Testo in esame:
***

Strano come un commento al personaggio brechtiano di Galy Gay – di un’opera che mai si potrebbe paragonare a questo “Quasi Niente”– faccia forse eco all’emozione, all’umana compassione, alla quotidiana solitudine nella quale siamo presi dopo aver visto l’opera di Deflorian/Tagliarini, nuova produzione ispirata a “Il deserto rosso” di Michelangelo Antonioni, presentata prima al Romaeuropa Festival e poi a Parigi.

Come può non sorprendere, in effetti, un paragone tra quest’ultimo scavo (il termine non è casuale) del duo teatrale italiano più seguito in Francia e la parabola di un uomo trasformato in mostro dalla società?
Eppure, pensando a come i cinque attori scrivono in scena la trama di una drammaturgia che inchioda il pubblico al filo dell’intima passione quotidiana di tutti, quest’essere minore (nel senso deleuziano del termine) che è Giuliana de “Il deserto rosso” di Antonioni rivela la medesima forza che ha Arianna nel tendere il filo che fa uscire dal labirinto. Una forza che permette di fuggire, di liberarsi, di evadere da questo mostro che è il reale. Allora la citazione si ribalta: quell’individuo “anodino”, marginale, siamo noi, vittime e carnefici, non più in grado di sopportare il confronto con la fragilità dell’altro, perché abbiamo represso la nostra fragilità. Siamo noi che, da soli, abbiamo fabbricato e sfruttato una scorza, un’apparenza sociale dietro la quale abbiamo nascosto la nostra stessa debolezza.

Il meccanismo della drammaturgia d’attori su cui poggia lo spettacolo permette un gioco raffinato, ironicamente metateatrale. Tutto ruota intorno a questo personaggio di finzione, tramite il quale ciò che è mostrato è, prima di tutto, la costruzione di un testo scenico senza trama. Si parte dallo scavo – dell’attore in sé stesso, dell’attore nel reale che lo vive, dell’attore nel dispositivo che lui stesso costruisce –. Si parte, con ordine non casuale, dai cinque attori (tre donne e due uomini) che sorgono da dietro un “velatino” che fa da barriera al buio fuori dalla scena; si torna, infine, dove tutto è cominciato, dietro questo pallido velo: al silenzio che circonda quell’intimità che solo in scena può essere detta.

***

(Record memorizzati)

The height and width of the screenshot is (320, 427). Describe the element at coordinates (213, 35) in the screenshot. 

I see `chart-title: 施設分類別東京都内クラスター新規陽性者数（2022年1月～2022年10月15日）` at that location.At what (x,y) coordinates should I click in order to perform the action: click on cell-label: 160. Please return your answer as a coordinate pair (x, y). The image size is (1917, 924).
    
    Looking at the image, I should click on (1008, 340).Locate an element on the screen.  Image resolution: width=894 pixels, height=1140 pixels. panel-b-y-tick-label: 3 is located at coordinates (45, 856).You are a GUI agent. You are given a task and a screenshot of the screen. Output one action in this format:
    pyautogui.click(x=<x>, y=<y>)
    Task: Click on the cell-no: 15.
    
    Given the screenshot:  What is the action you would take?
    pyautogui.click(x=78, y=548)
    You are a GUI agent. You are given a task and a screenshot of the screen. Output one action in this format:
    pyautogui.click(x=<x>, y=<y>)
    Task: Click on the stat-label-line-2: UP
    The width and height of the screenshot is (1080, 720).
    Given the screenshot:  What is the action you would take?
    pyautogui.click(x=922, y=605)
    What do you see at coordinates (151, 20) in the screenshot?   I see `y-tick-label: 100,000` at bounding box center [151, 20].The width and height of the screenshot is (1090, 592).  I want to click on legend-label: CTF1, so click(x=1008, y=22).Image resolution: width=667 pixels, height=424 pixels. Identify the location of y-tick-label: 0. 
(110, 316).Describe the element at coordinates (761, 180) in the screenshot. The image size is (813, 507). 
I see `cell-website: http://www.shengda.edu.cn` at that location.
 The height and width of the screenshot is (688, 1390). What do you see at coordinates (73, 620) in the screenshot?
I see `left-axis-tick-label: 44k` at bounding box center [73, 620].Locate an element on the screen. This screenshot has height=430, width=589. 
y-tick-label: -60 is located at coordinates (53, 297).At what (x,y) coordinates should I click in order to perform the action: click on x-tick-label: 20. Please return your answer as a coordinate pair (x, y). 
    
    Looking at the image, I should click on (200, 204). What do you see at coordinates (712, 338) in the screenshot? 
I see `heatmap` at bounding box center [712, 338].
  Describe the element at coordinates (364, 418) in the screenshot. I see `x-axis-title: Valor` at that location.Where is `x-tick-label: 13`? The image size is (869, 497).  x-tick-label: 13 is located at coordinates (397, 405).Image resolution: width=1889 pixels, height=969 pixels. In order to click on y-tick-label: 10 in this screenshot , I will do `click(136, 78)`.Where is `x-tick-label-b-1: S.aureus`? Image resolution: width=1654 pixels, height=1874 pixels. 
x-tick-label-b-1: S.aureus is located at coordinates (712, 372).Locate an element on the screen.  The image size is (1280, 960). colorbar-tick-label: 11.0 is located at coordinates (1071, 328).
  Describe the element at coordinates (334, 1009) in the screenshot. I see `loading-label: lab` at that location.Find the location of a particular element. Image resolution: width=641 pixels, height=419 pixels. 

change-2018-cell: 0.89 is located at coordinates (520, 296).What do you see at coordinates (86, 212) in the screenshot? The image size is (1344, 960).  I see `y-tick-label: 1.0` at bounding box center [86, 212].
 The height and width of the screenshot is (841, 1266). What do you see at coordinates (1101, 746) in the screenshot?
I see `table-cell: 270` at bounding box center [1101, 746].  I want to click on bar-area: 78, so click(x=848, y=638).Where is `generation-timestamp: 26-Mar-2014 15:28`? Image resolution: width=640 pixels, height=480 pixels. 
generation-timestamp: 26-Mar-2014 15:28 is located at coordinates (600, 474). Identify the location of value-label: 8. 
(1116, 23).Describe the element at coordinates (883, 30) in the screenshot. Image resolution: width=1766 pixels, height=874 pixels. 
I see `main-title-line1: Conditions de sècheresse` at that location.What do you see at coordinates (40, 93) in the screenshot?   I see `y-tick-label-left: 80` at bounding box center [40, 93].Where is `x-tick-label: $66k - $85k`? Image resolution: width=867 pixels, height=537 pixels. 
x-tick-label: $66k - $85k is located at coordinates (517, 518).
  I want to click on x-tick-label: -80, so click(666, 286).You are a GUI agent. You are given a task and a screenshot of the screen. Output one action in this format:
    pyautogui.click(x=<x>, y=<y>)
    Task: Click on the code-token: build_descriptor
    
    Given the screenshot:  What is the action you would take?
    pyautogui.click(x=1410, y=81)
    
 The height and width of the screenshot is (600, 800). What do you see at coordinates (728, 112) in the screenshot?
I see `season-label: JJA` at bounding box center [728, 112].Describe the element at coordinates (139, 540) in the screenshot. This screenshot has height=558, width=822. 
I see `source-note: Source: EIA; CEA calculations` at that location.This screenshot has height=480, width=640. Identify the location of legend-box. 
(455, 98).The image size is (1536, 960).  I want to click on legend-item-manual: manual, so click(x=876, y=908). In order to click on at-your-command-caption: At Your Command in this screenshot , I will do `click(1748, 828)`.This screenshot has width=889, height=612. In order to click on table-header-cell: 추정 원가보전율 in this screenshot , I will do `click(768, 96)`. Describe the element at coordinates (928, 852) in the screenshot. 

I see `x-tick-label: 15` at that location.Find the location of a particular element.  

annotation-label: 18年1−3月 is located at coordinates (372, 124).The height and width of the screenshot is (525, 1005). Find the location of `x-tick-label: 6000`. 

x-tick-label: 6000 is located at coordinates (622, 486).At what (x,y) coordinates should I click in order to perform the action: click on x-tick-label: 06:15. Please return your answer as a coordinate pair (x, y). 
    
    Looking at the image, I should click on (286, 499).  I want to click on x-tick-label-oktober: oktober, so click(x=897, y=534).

***

Consegna 1:
Rispondi alle seguenti domande sul testo in esame, una per riga:
(a) A quale opera di Michelangelo Antonioni si ispira la nuova produzione di Deflorian/Tagliarini?
(b) In quale occasione è stato presentato lo spettacolo prima di arrivare a Parigi?
(c) Quanti attori sono in scena e come sono suddivisi tra donne e uomini?
Consegna 2:
Indica se ciascuna affermazione concorda con il testo in esame, rispondendo sì o no e citando esattamente le parole del testo che lo stabiliscono.
(a) Lo spettacolo è stato presentato a Parigi prima che al Romaeuropa Festival.
(b) Il duo Deflorian/Tagliarini è descritto come il duo teatrale italiano più seguito in Italia.
(c) Ciò che viene mostrato è, prima di tutto, la costruzione di un testo scenico senza trama.
Consegna 3:
Riporta fedelmente il passo del testo in esame da «Il meccanismo della» a «può essere detta.».

Risultato atteso 1:
(a) Si ispira a "Il deserto rosso".
(b) È stato presentato al Romaeuropa Festival.
(c) Sono in scena cinque attori: tre donne e due uomini.

Risultato atteso 2:
(a) No: «presentata prima al Romaeuropa Festival e poi a Parigi».
(b) No: «del duo teatrale italiano più seguito in Francia».
(c) Sì: «ciò che è mostrato è, prima di tutto, la costruzione di un testo scenico senza trama».

Risultato atteso 3:
Il meccanismo della drammaturgia d’attori su cui poggia lo spettacolo permette un gioco raffinato, ironicamente metateatrale. Tutto ruota intorno a questo personaggio di finzione, tramite il quale ciò che è mostrato è, prima di tutto, la costruzione di un testo scenico senza trama. Si parte dallo scavo – dell’attore in sé stesso, dell’attore nel reale che lo vive, dell’attore nel dispositivo che lui stesso costruisce –. Si parte, con ordine non casuale, dai cinque attori (tre donne e due uomini) che sorgono da dietro un “velatino” che fa da barriera al buio fuori dalla scena; si torna, infine, dove tutto è cominciato, dietro questo pallido velo: al silenzio che circonda quell’intimità che solo in scena può essere detta.